[begin Dataset records]

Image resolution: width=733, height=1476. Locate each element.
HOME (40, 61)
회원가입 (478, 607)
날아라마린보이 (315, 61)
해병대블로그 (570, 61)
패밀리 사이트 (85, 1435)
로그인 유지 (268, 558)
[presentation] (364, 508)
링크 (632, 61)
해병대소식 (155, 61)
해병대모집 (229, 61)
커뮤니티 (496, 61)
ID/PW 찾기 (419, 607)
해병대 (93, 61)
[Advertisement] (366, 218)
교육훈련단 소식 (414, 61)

[end Dataset records]

Copy all of the data above line for line, changing nothing.

Full output:
Image resolution: width=733, height=1476. Locate each element.
HOME (40, 61)
회원가입 (478, 607)
날아라마린보이 (315, 61)
해병대블로그 (570, 61)
패밀리 사이트 (85, 1435)
로그인 유지 (268, 558)
[presentation] (364, 508)
링크 (632, 61)
해병대소식 (155, 61)
해병대모집 (229, 61)
커뮤니티 (496, 61)
ID/PW 찾기 (419, 607)
해병대 (93, 61)
[Advertisement] (366, 218)
교육훈련단 소식 (414, 61)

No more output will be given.